Now that I read it carefully, to my understanding the Jumble problem is
exactly what the OP was asking for. I apologize I did not completely read
the wiki Jumble description the first time. You did a good job identifying
the problem to the OP description.

John B. Matthews said:
The code [1] correctly implements the first algorithm described in the
article cited [2]. In particular, it uses the sorted letters of each
word as the key in a HashMap.
This is why I think your solution does not solve the Jumble problem:

Assume you have two sorted characters input word, say:

String A
String B

Assume input A has the following word matches: mA1, mA2
Assume input B has the following word matches: mB1, mB2, mB3

Since the String class does not offer a perfect hash function, then assume
too that the following holds hashCode(A) == hashCode(B). Under this scenario
the Hash table will place all mA* and mB* under the same bucket i.e.

hashTable.get(A) == Set of { mA1, mA2, mB1, mB2, mB3 }
hashTable.get(B) == Set of { mA1, mA2, mB1, mB2, mB3 }

Therefore your implementation will return wrong values for A namely the

That is not true. HashMaps and Hashtables do not use hashCode() for equality
checks; they use equals(). String#equals() and Set#equals() are value-based,
so do not worry that you'll get wrong results.
elements that match B and the same for B too. I would expect
in a real life dataset e.g. Oxford dictionary 350k words and phrases

350K words and phrases (I didn't know you meant phrases, too) seems low.
Let's say there are about 512 KiPhrases of interest, of an average length for
English of sixteen characters.
to have way more collisions than this, not only from the lack of

A regular HashMap for those data at the default .75f load factor will most
likely be about 475 KiBuckets long, have about a quarter of those empty,
nearly all of the rest will contain one entry, and a few will have two, three,
or much less likely, more.
perfection of the String hash function but also because
the hash table can not realistically offer a size that
correspond to the number of all the distinct sorted character input words.

Can it not?

I forget the overhead of a String, but for the Strings let's say 32 bytes for
address, lengths - I'm just too lazy to look it up right now, and the new
version of Java for 64-bit just cut its pointer overhead in half, so I know
the numbers can change anyway.

That's 16 MiB for String overhead, another 16 MiB for the Set values, another
16 MiB for Map.Entry instances, and another 16 MiB for the character data in
the Strings.
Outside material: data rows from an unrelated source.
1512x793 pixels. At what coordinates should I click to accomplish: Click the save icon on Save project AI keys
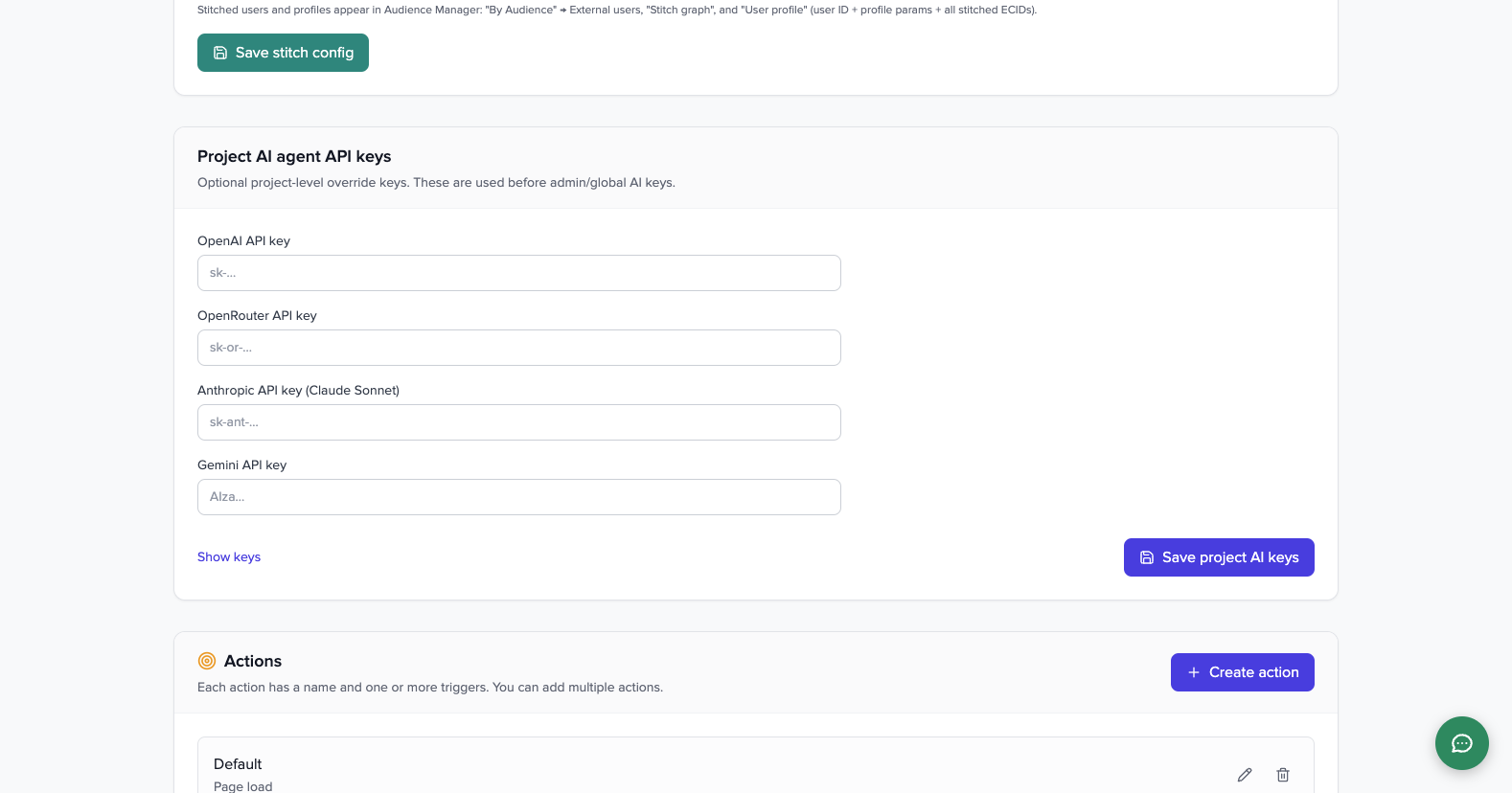1147,556
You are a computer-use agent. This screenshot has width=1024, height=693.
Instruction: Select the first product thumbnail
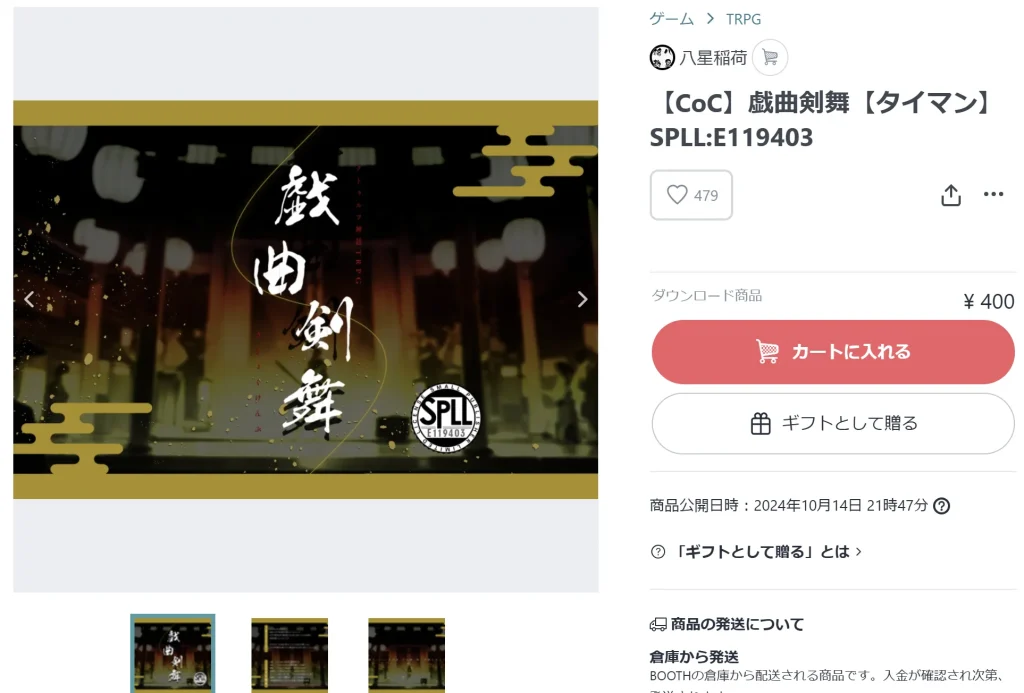click(x=172, y=653)
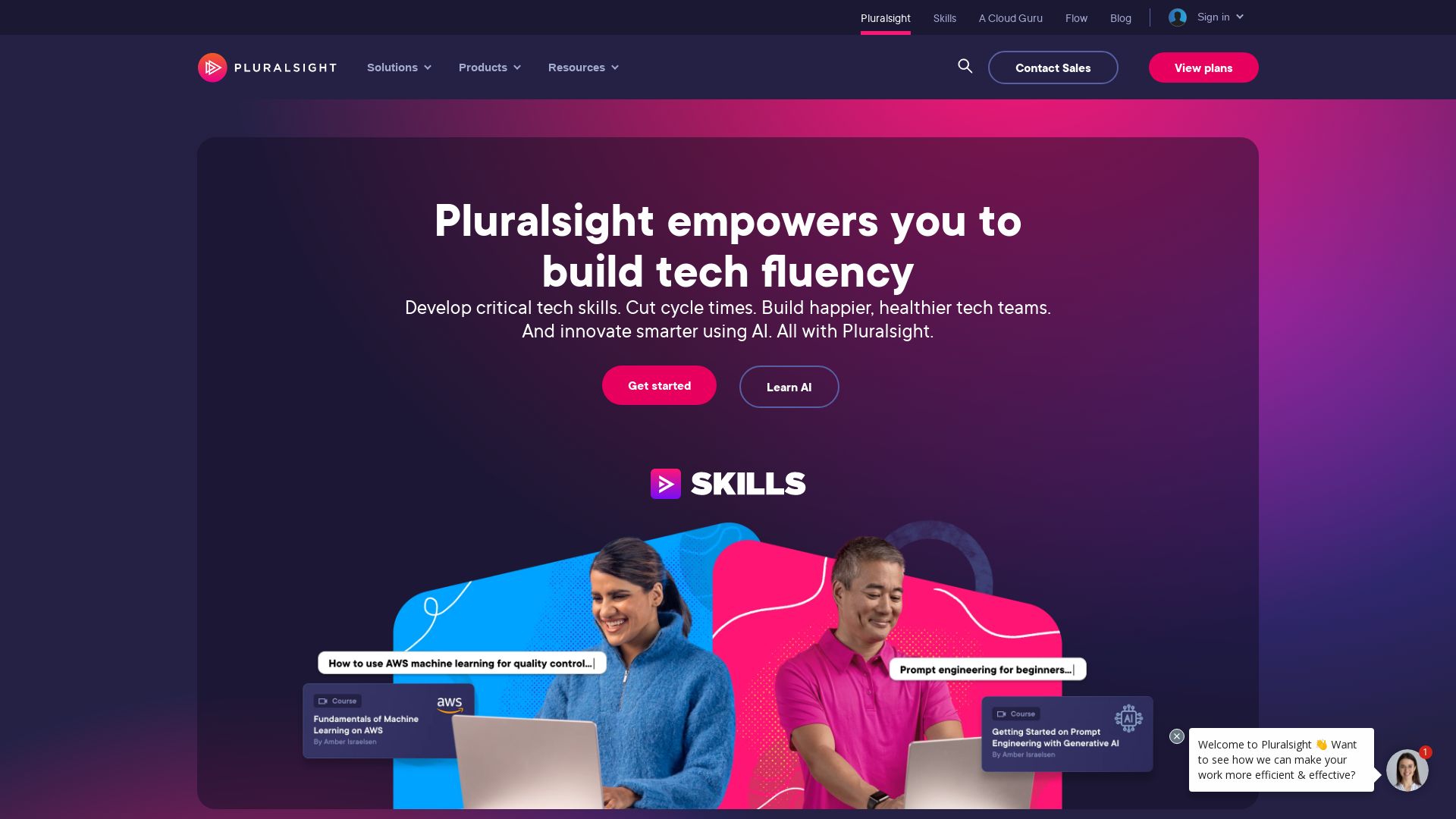Expand the Products navigation dropdown
Viewport: 1456px width, 819px height.
click(489, 67)
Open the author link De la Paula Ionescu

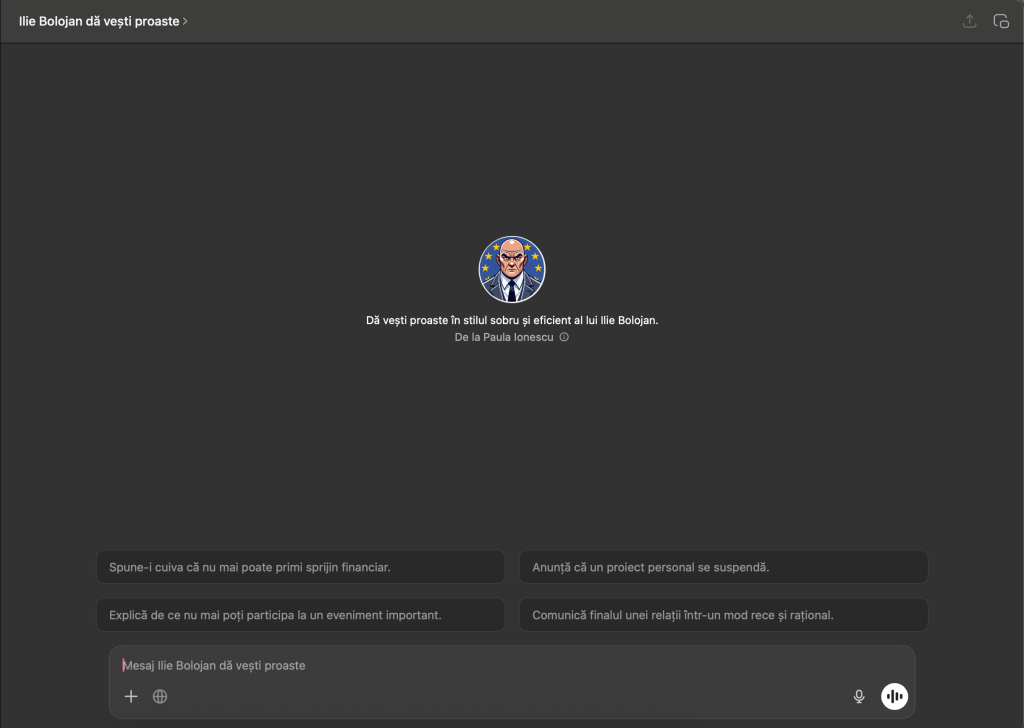(x=503, y=338)
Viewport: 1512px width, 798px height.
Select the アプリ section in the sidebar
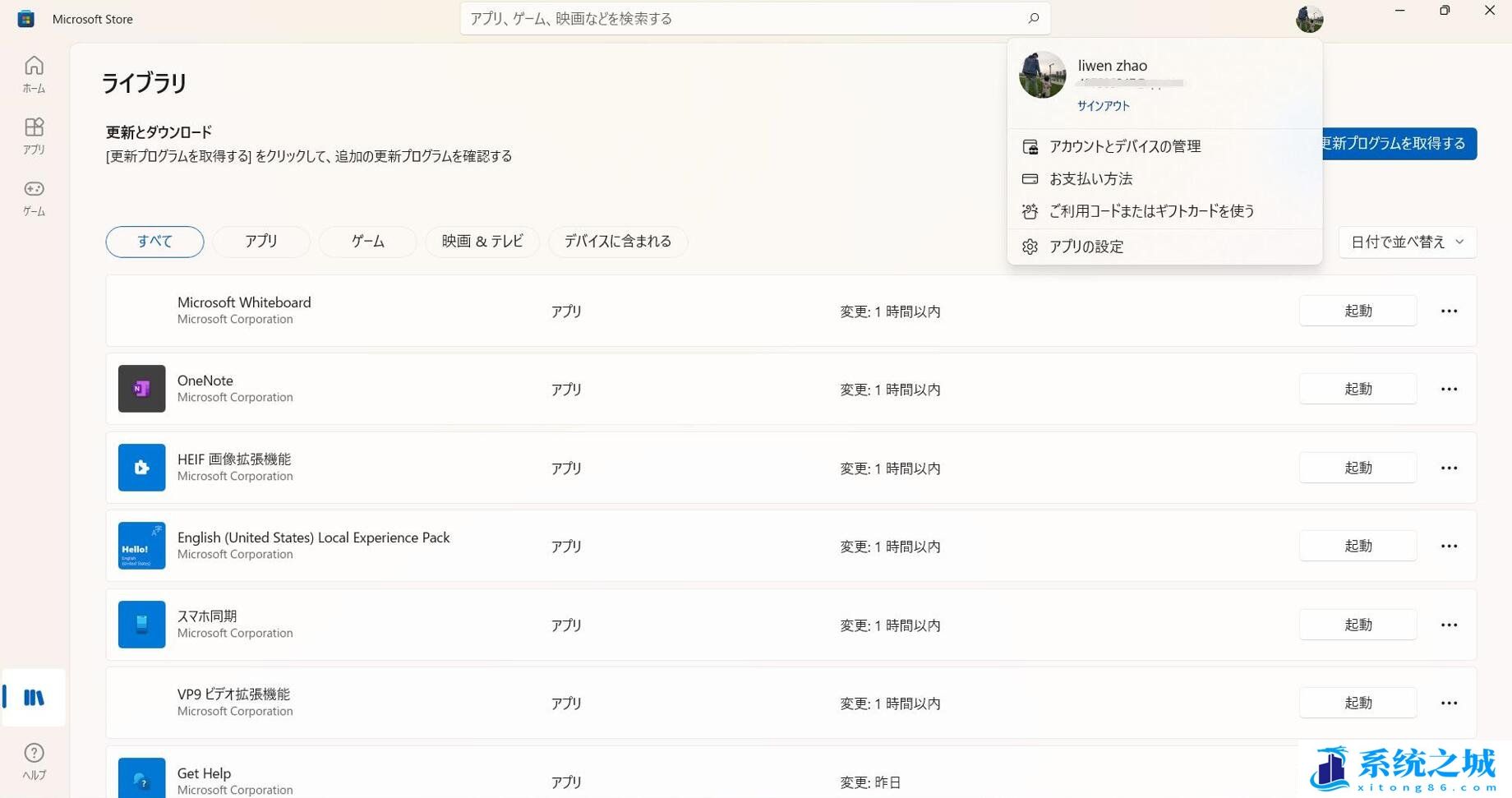[34, 136]
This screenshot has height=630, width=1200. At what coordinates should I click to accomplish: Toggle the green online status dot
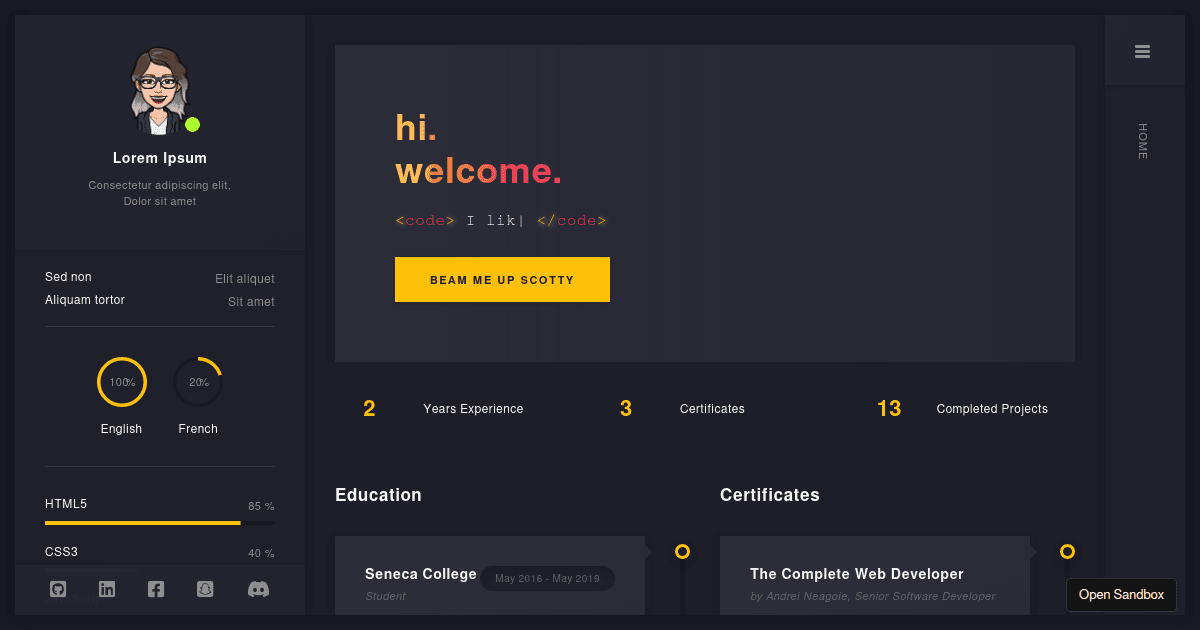click(x=192, y=124)
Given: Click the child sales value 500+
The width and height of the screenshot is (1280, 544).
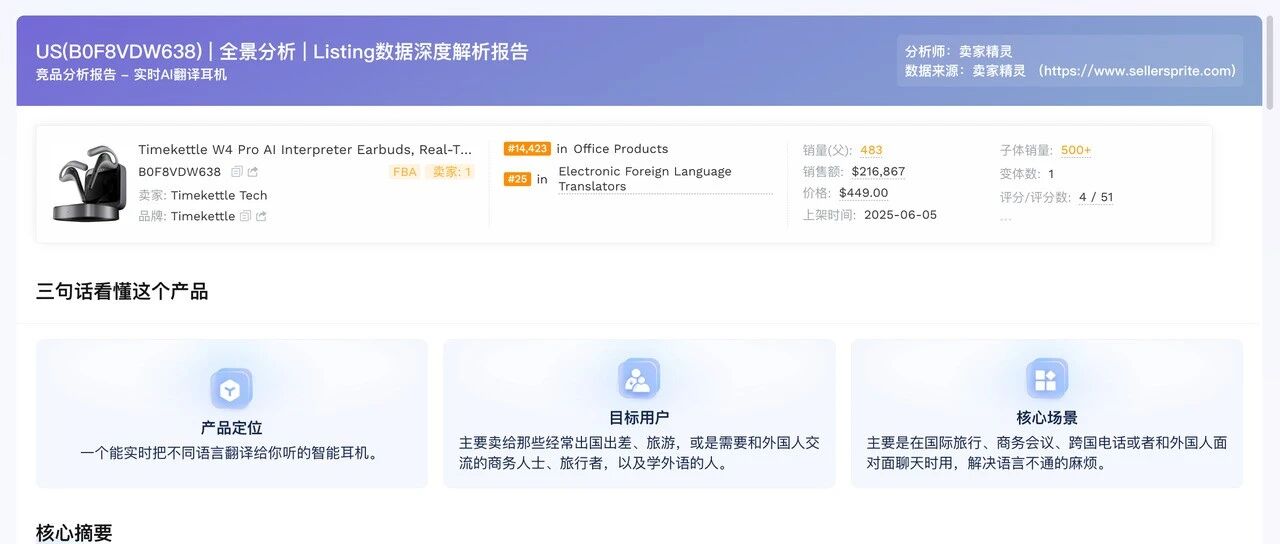Looking at the screenshot, I should pos(1076,150).
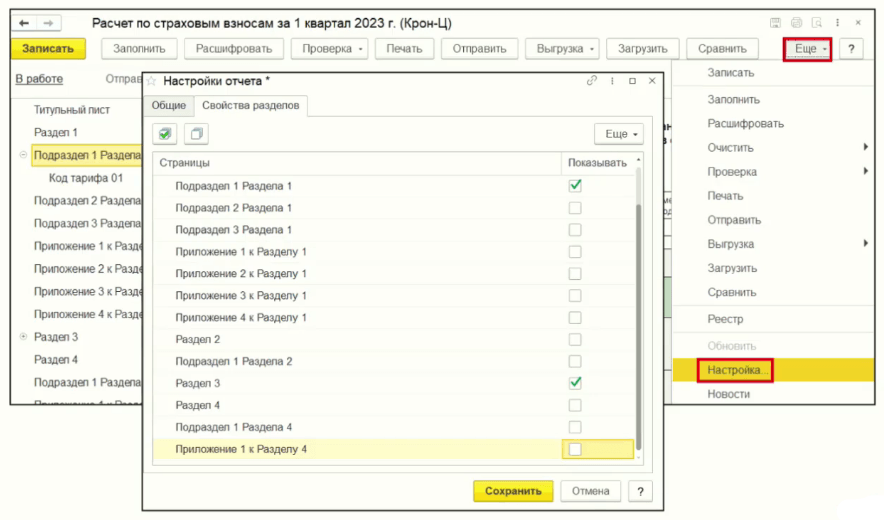This screenshot has height=520, width=884.
Task: Switch to the 'Общие' tab
Action: (x=168, y=105)
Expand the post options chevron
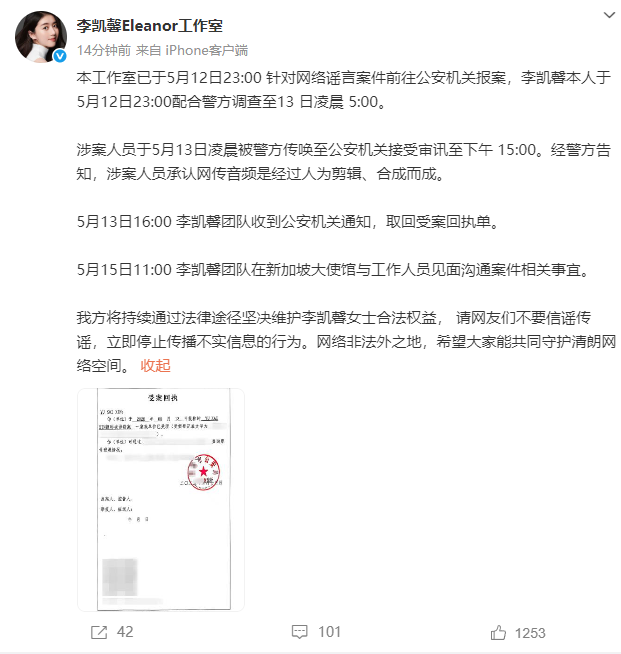Viewport: 621px width, 654px height. (x=609, y=15)
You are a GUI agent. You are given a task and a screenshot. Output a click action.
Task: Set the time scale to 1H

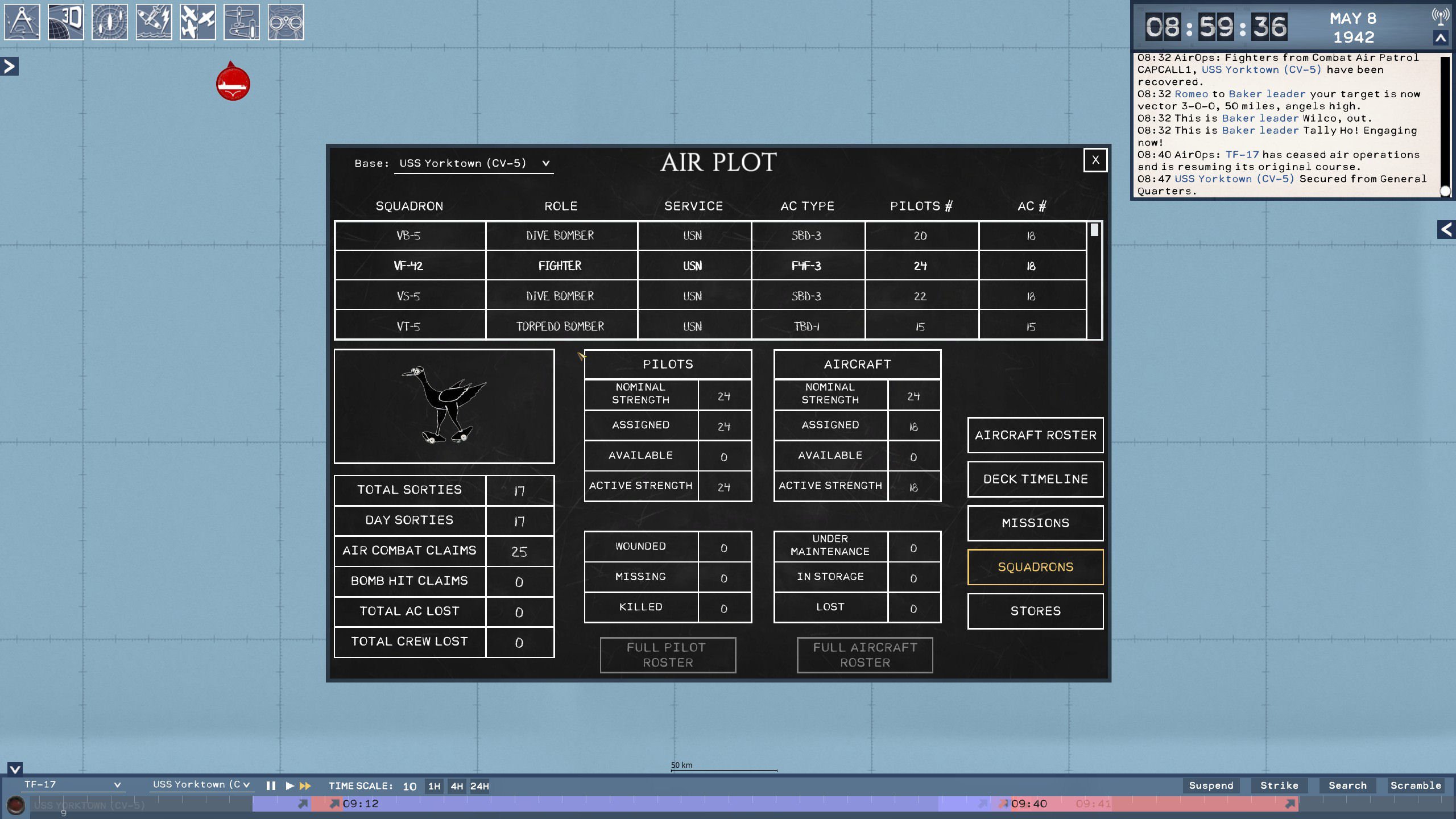pyautogui.click(x=434, y=786)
That's 64 MiB, well within the capacity of nearly all JVM
installations. Hell, let's double it to 128 MiB. If RAM is that tight, you
can use clever compression techniques to lower the overhead. Nevertheless,
you can clearly see that a 128 MiB data structure is certainly realistic.

That there are collisions does not affect the accuracy of the match. Hash
codes are used merely as an optimization, to bring searches down near constant
time. Once the hash identifies a bucket, the Map then uses equals() to
distinguish between the k candidates at that bucket. That's why a good hash
code, such as String's, is desirable. It keeps the search down at O(k) rather
than O(m). Since in practice the String hash code is very good, the number of
dictionary Strings can vary widely without materially changing the performance
of HashMap#get(). The chances are very good that no bucket will contain more
than one Map.Entry<String, Set<String>>. A few might contain two or three.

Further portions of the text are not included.